Write the next part of the email message on consultant billing rates and outsourcing, starting right after its last sentence.

## START Text extract

I've pretty much always been a consultant in my career and have always
billed more than the equivalent amount for an FTE P/A. Of course, a
consultant should bring skills to the table that an FTE P/A wouldn't
have. If the consultant has the same skill set as a P/A, then the
employer should find an FTE. That's basic business stuff.

The outsourcing thing is a different animal I think, but I think it
depends on perspective and the balance between tactical and strategic
goals. If the tactical goal is getting code written at the lowest
practical price, then outsourcing to India (or Eastern Europe or China or
wherever) makes sense. If the strategic goal is more along the lines of
local resource development, security, and more amorphous goals like that,
then outsourcing is not the way to go. 


On Thu, 1 Apr 2004 09:19:42 -0500, rick.baird@xxxxxxxxxxxxxxx said:
> 
> Michael,
> 
> exactly my point.  during the dot.com heyday, $200+ an hour for
> consultants
> was not uncommon.  Even at todays rates, the equivelent to a full time
> employee is between 100k and 200k a year.

## END Text extract
## START Provided data

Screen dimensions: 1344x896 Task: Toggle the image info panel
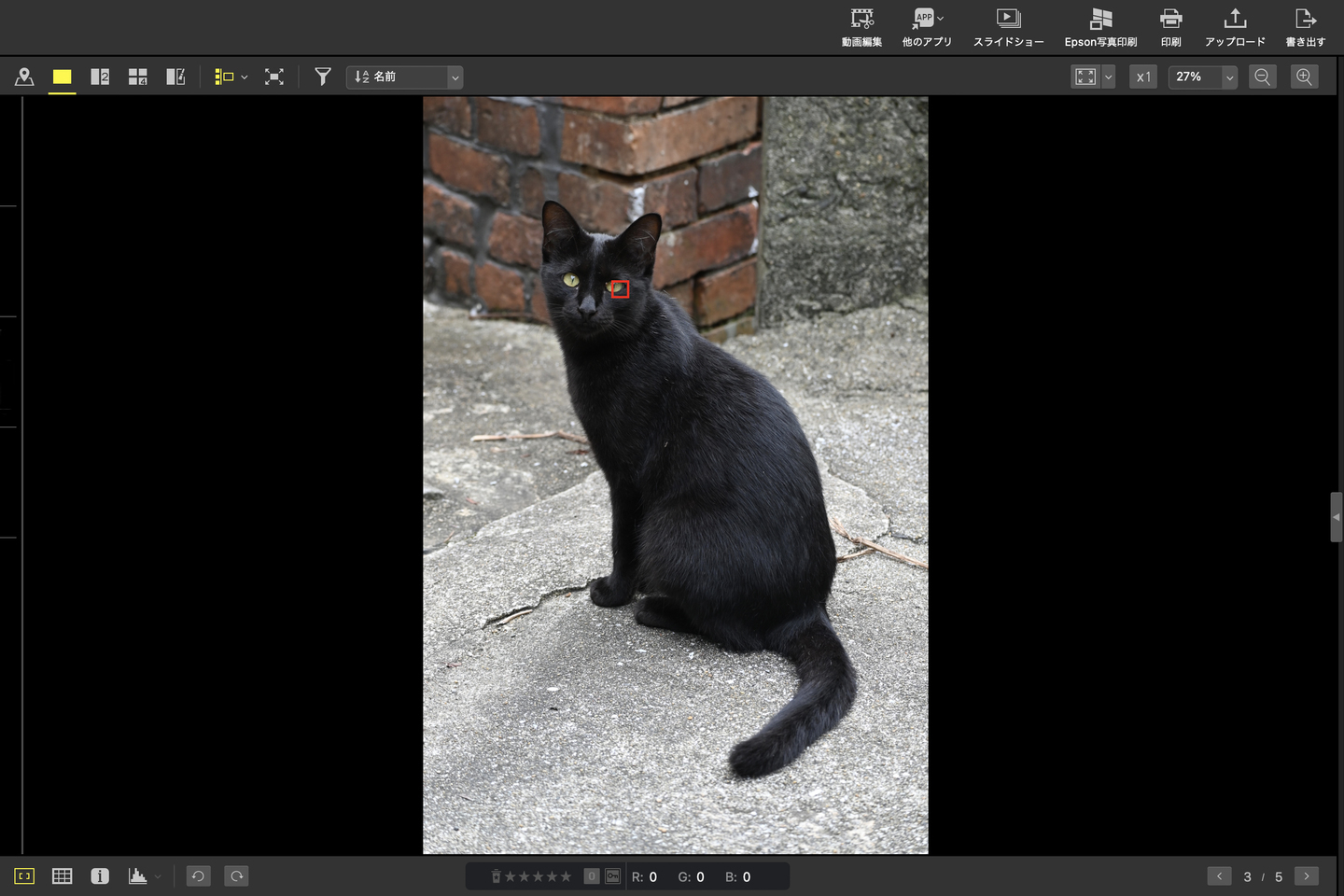pos(100,876)
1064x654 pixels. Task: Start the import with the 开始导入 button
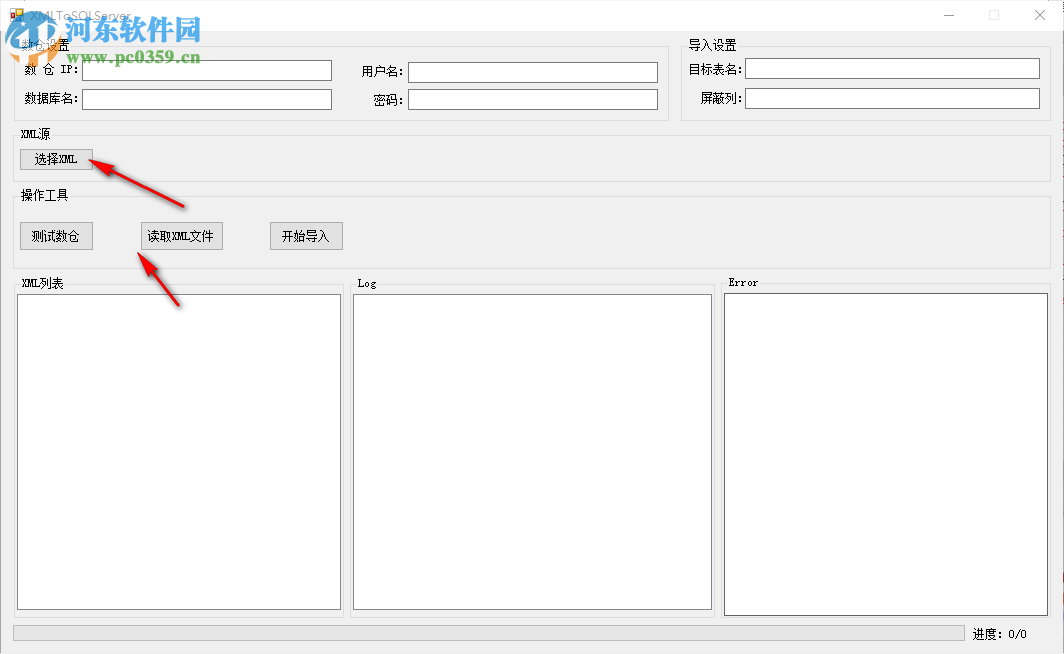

## END Provided data

→ **Exercise output**:
> 
> I don't know about you, but that's a lot of jack to spend long term for a
> programmer analyst.
> 
> Don't get me wrong, it's good work if you can get it.  I've been in
> consulting in one form or another for more than 20 years - but if I'm a
> business owner or corporate exec, I'm going to find it really hard
> justify
> 150k in my budget for a P/A FTE.  If I can't find a permenant hire with
> the
> skills I need, because all the best ones are working as contractors or
> subs
> billing at $100+ an hour, and I can find equivelents offshore in India to
> do it for $25, I'd do it.
> 
> Rick
> 
> ---------original message-------
> Generally consultants charge more per hour than inhouse employees make.
> So that employer *could* hire those consultants, but would have to pay
> much more than he wants to pay. What he can't do is hire people at the
> rate he wants to pay.
> 
> On Wed, 31 Mar 2004 15:41:36 -0500, rick.baird@xxxxxxxxxxxxxxx said:
> >
> > Scott,
> >
> > I don't find this a contradiction at all.
> >
> > This guy wants full time hires, not consultants.  In my experience, the
> > use
> > of consultants is for short term gain, not long term pain.  If you can
> > only
> > get the short termers, why go for the pain too?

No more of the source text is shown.